Commentary to the recent study by Pumroy et al. which makes a significant contribution towards our understanding of TRPV2 structural dynamics that leads to opening of this channel in physiological conditions.

Transient receptor potential (TRP) channels are polymodal sensors that play critical roles in various physiological processes in living organisms. These cation-permeable channels respond to a variety of physical and chemical stimuli, including cold and hot temperatures, acidic pH, and mechanical stress, often determining a sensory frontier of defense against hostile environments. Vanilloid (V) subfamily is the most studied category of TRP channels that includes six closely related members: highly calcium-selective TRPV5-6 and non-selective TRPV1-4. A remarkable feature of TRPV1-4 is their ability to sense heat, which makes them temperature-sensitive TRP channels or thermo-TRPs.

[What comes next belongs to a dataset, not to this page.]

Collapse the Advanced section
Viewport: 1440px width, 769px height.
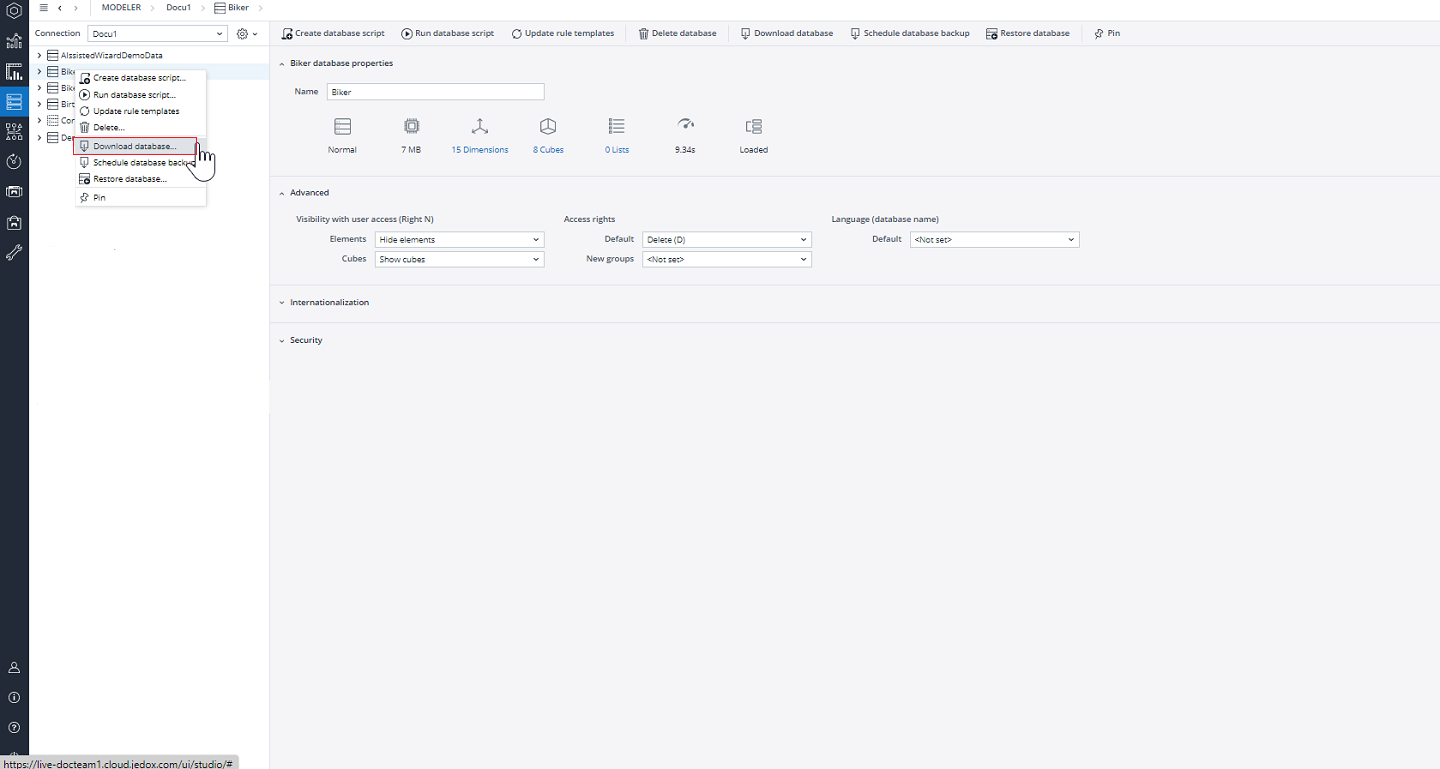pos(281,192)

TRPV channels are associated with a multitude of human diseases, including cancers, chronic pain, cardiovascular, neurological and nociceptive disorders. Despite the great clinical interest, pharmacology of TRPV channels remains largely undeveloped because of insufficient knowledge about the mechanisms of their regulation. For instance, activation of TRPV channels by small molecules or heat remains poorly understood. Numerous identified TRPV channel agonists, while effective in physiological experiments, appear limited in their ability to act in the conditions of structural biology experiments. In this regard, the recent study by Pumroy et al. [1] makes a significant contribution towards our understanding of TRPV2 structural dynamics that leads to opening of this channel in physiological conditions.